Declarative partitioning to the rescue
What is declarative partitioning?
When a table grows too large to manage efficiently, partitioning helps by splitting it into smaller, more manageable pieces. From the application's perspective, it still behaves like a single logical table. But it's divided into multiple physical partitions behind the scenes. Each partition stores a subset of the data and has its own indexes (which are virtually linked to the parent).
Postgres supports three built-in partitioning strategies:
- Range partitioning: Best when data is naturally ordered (e.g., time stamps, IDs). Rows are stored in partitions based on non-overlapping value ranges for a partition key.
- List partitioning: Useful when the partition key is an enum where values fall into discrete categories (e.g., country codes). Each partition contains rows matching an explicitly defined list of partition key values.

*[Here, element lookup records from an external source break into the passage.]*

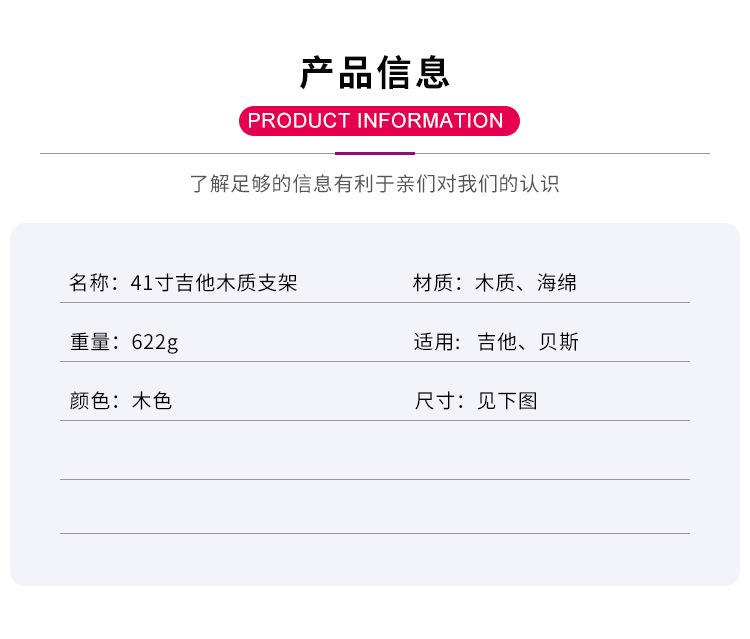This screenshot has height=639, width=750.
Task: Click the word 海绵 in the material value
Action: coord(557,283)
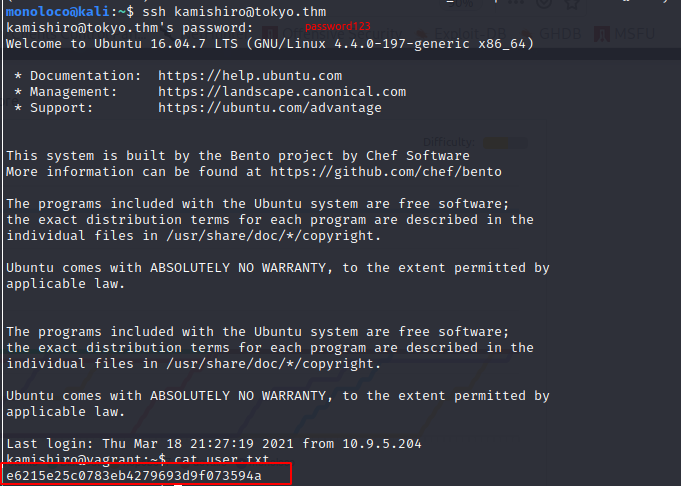Click the 90% zoom level indicator
The width and height of the screenshot is (681, 486).
[460, 3]
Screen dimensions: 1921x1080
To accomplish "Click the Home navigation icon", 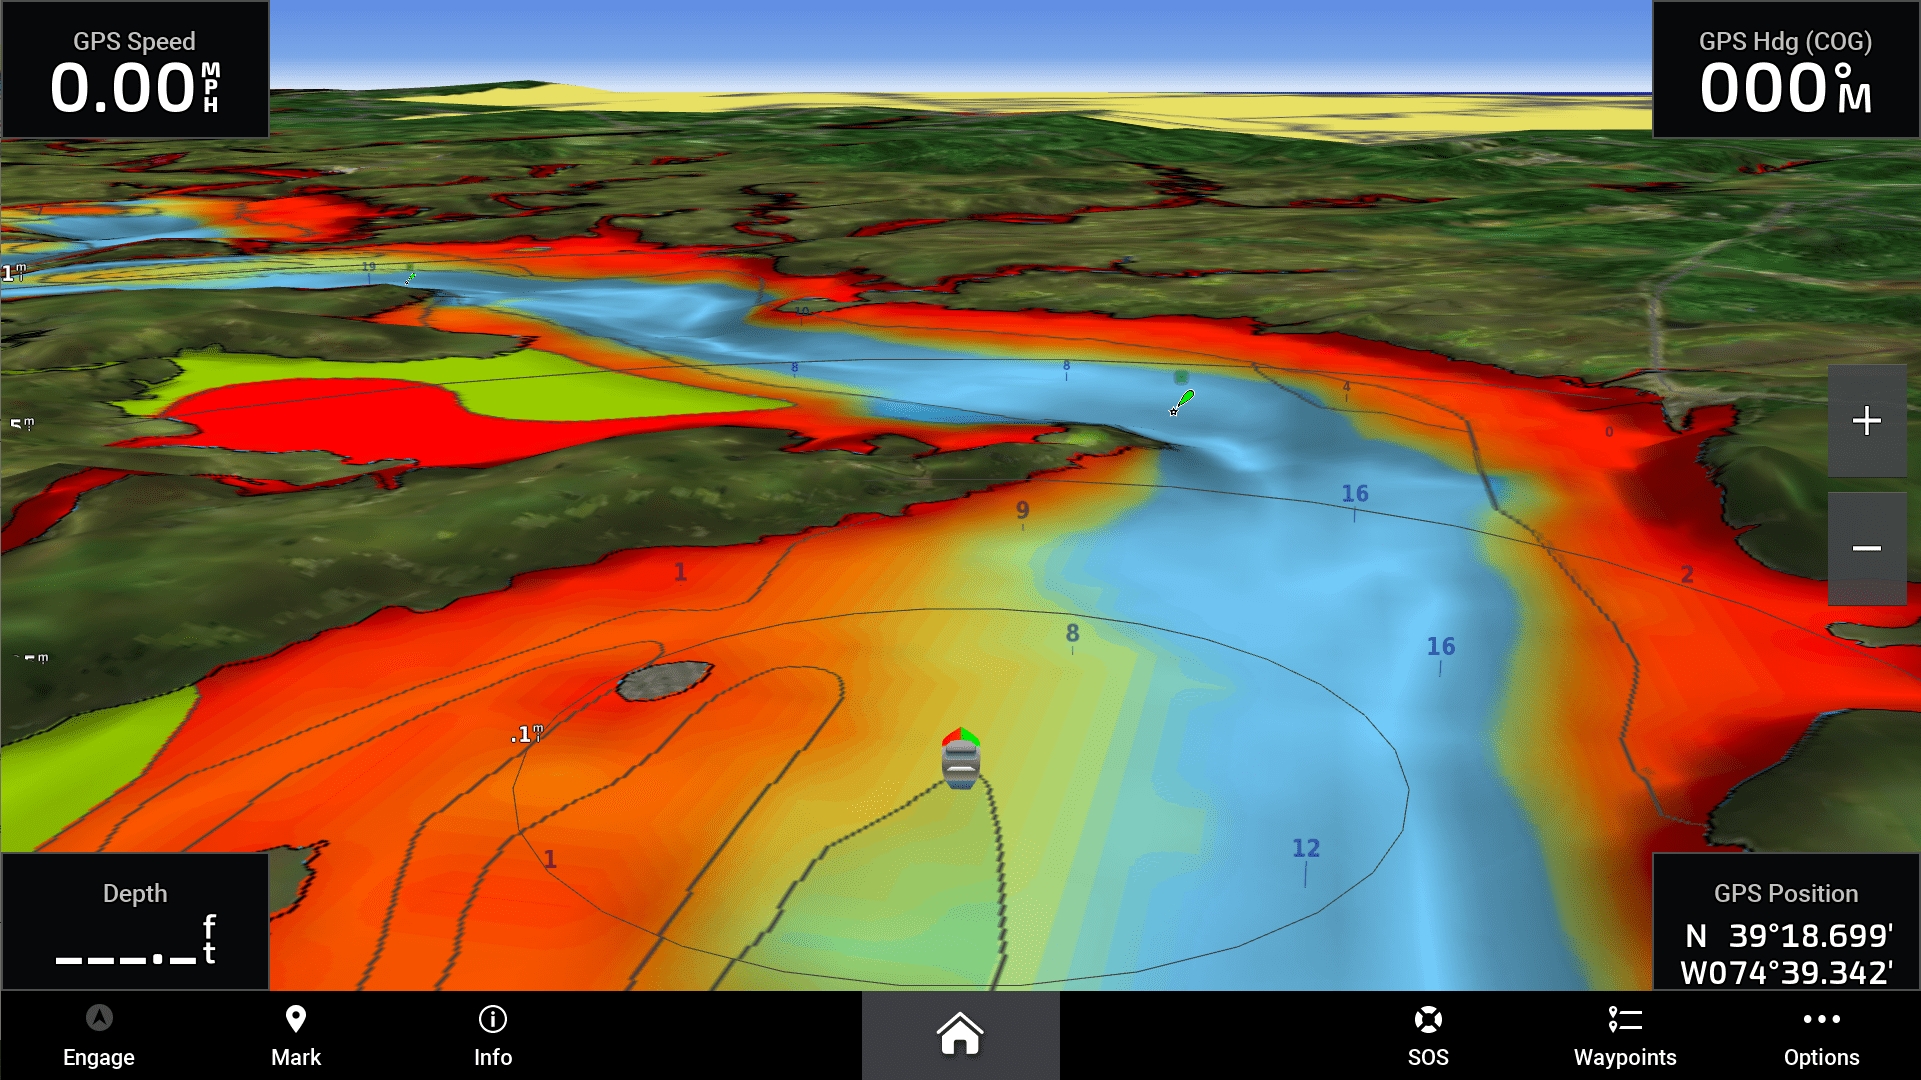I will [959, 1036].
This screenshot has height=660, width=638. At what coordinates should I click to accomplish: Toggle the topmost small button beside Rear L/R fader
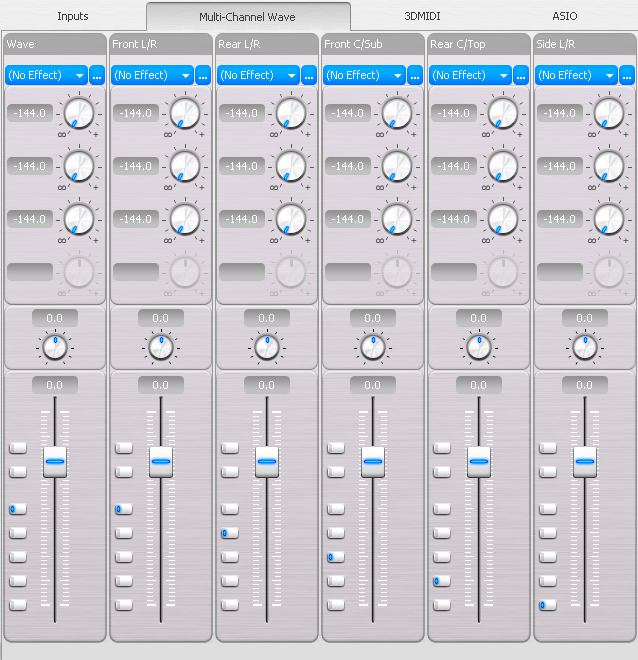(x=229, y=448)
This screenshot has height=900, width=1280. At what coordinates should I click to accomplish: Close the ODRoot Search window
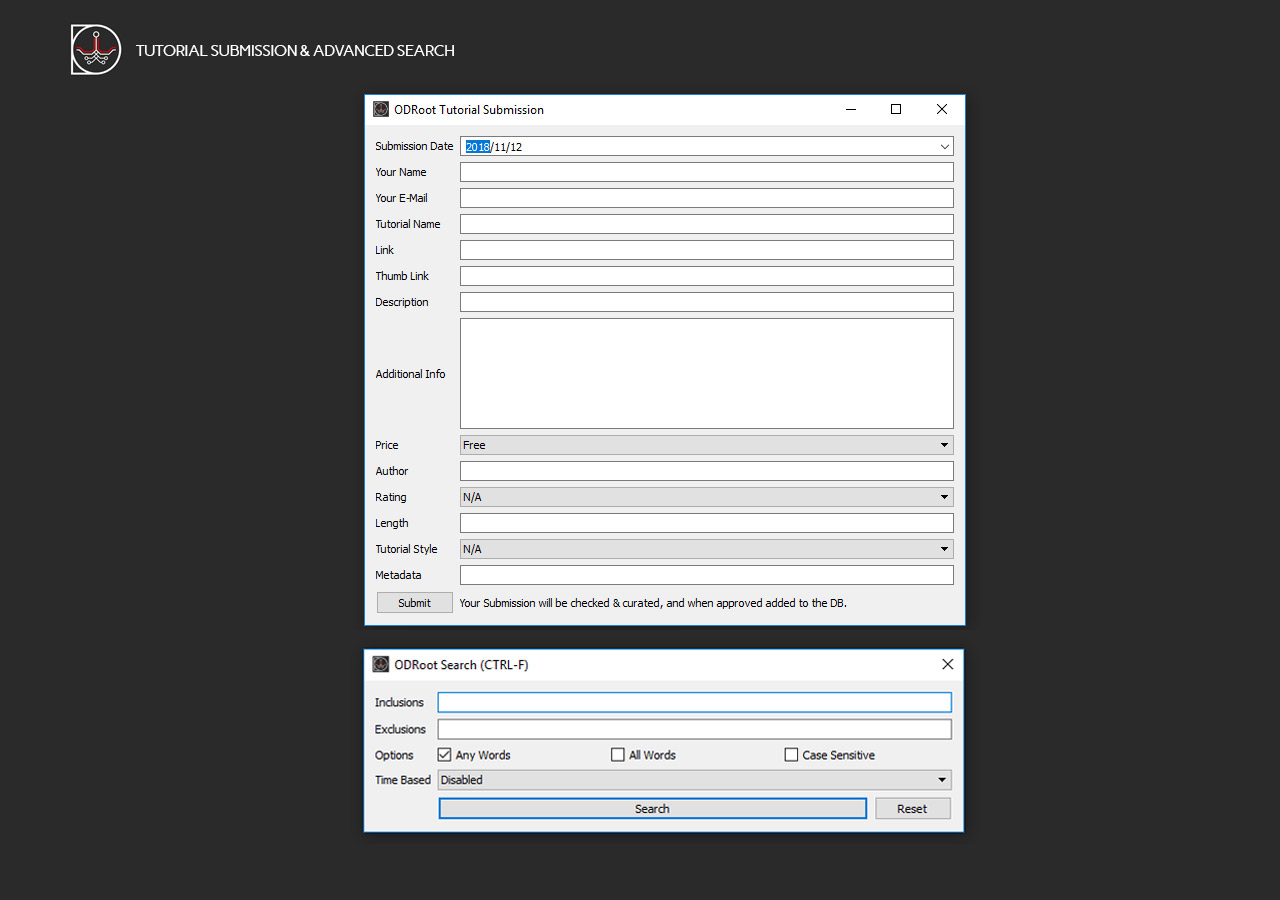pyautogui.click(x=947, y=665)
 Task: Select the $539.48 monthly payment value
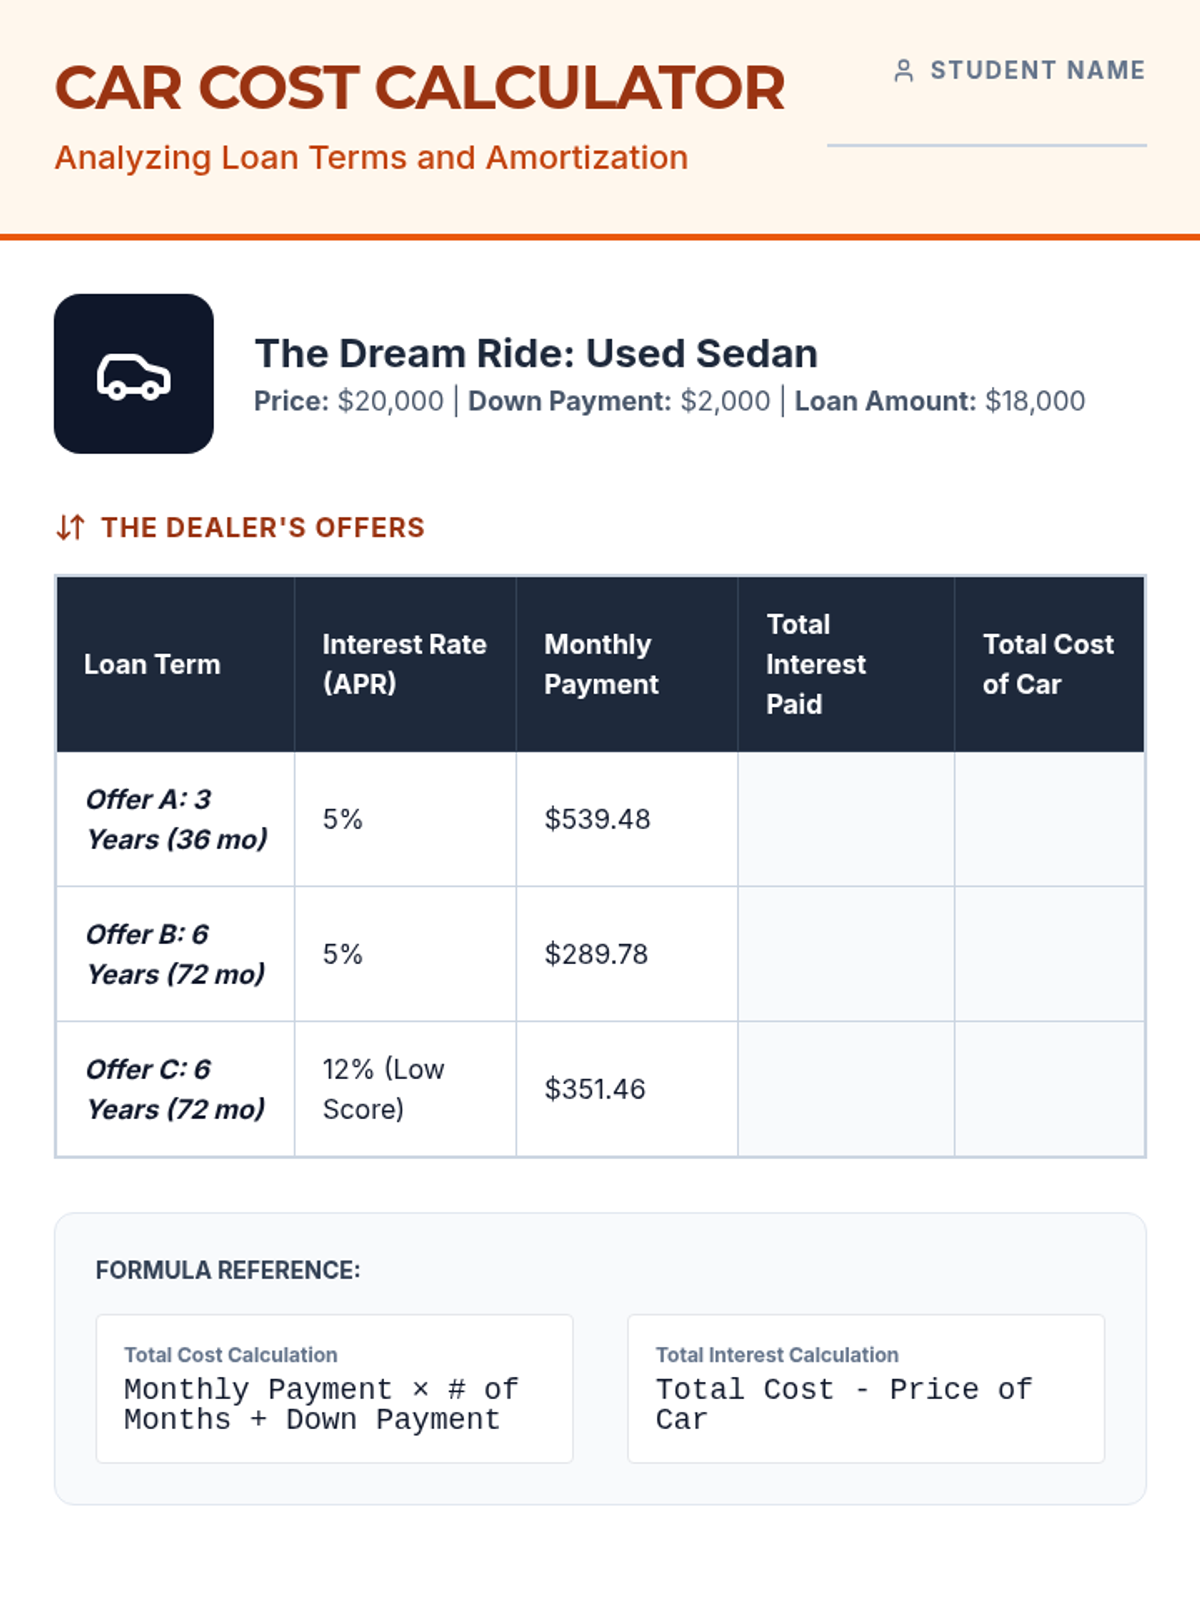597,819
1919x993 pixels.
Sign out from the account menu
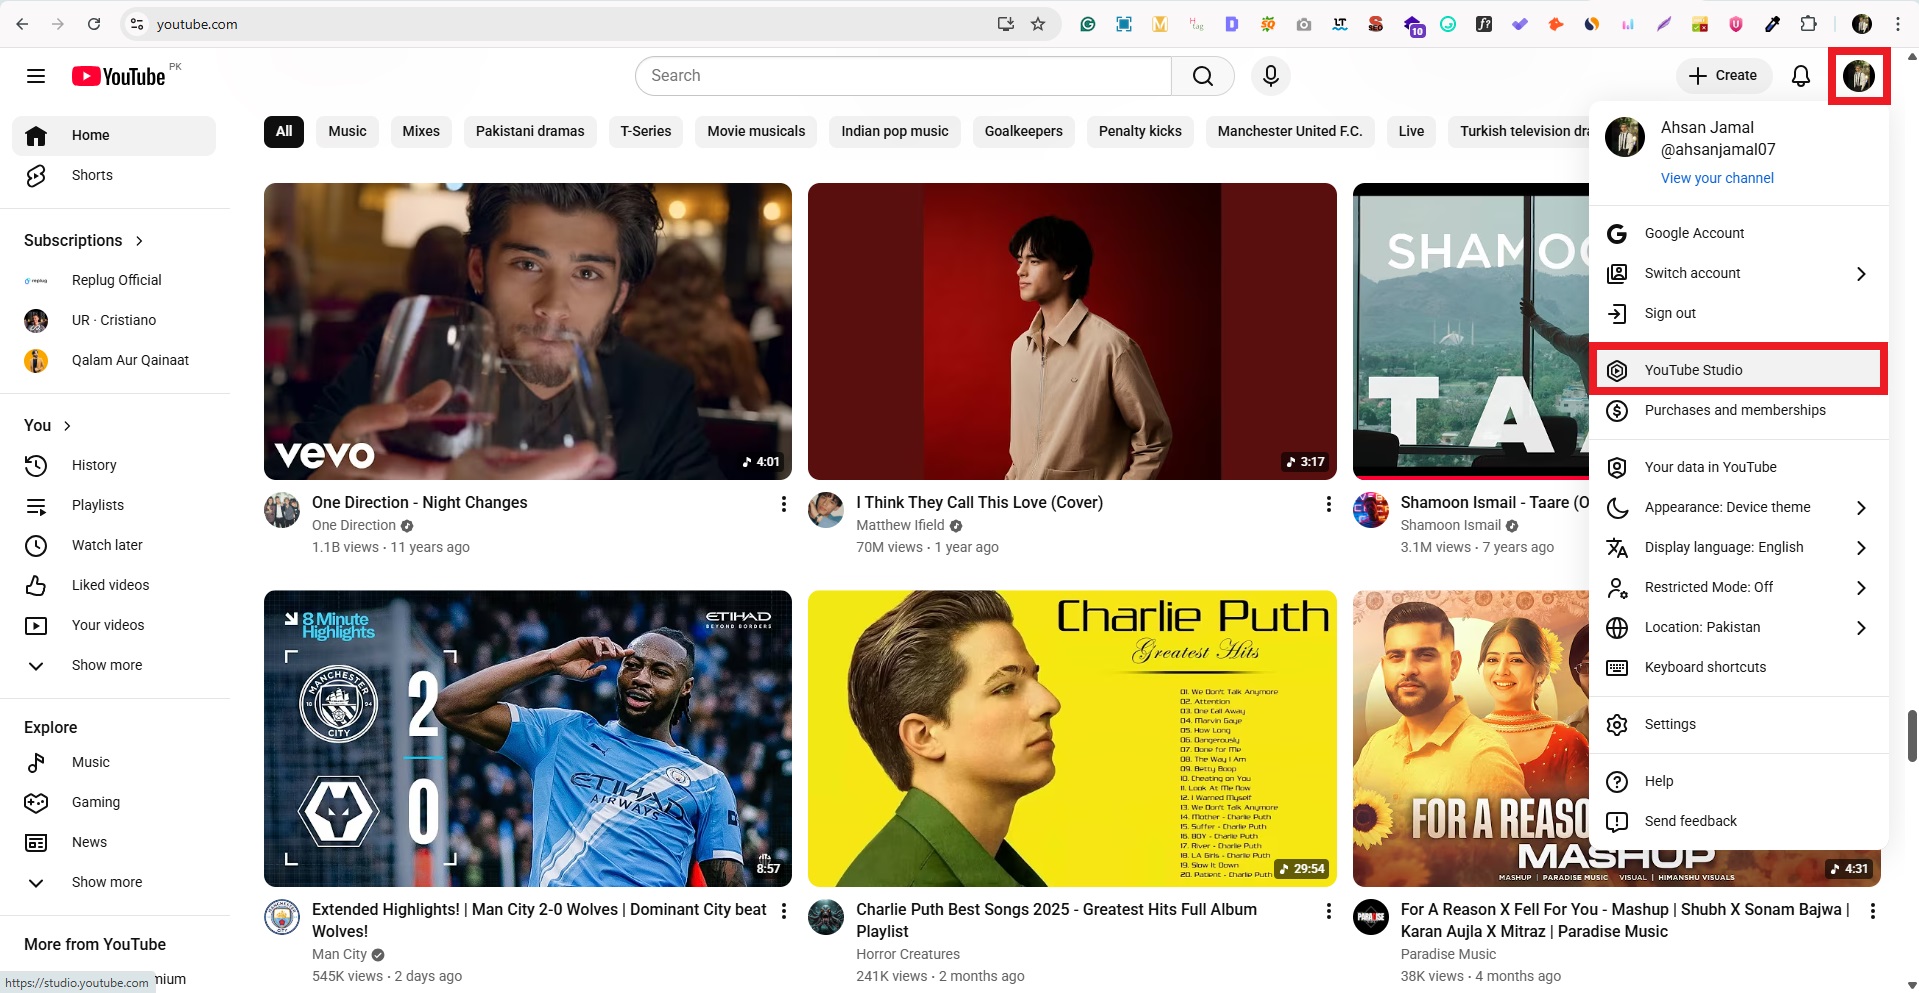tap(1667, 313)
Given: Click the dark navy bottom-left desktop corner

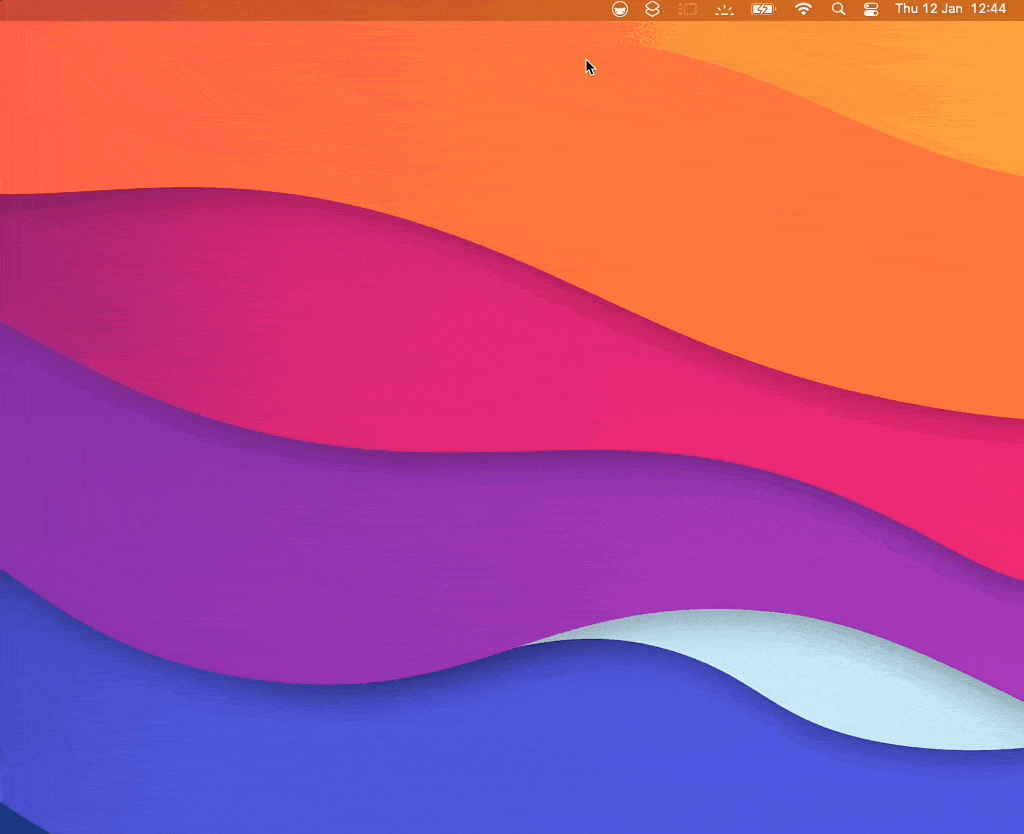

- Hash partitioning: Helps distribute data evenly when no natural range exists. Rows are assigned to partitions based on the result of applying a hash function on the partition key.
Range partitioning was the natural choice for our use case since we needed to separate audit records over time.
How does declarative partitioning help?
Partitioning a large table provides several performance and operational benefits:
- Faster queries with partition pruning: When a query includes a
WHERE
clause filtering on the partition key, Postgres automatically skips irrelevant partitions. Partition pruning reduces the amount of data scanned and increases the likelihood that the most heavily used parts of indexes fit in memory. - Detaching a partition is fast: Deleting millions of rows is slow and painful, but detaching a partition is a near-instant metadata operation. Once detached, the partition is removed from query plans immediately, making it easy to drop old data that has been archived.
- Reduced MVCC and index maintenance overhead: Instead of performing costly
DELETE
operations, we can drop entire partitions. This avoids bloat,VACUUM
overhead, and excessive index maintenance.
For our use case, partitioning would enable us to manage table growth, improve query performance, and make archiving a low-impact operation. But we needed the right table design to make it work.
Designing a partitioned table
Choosing the right partition key is crucial — it determines how data is distributed across partitions.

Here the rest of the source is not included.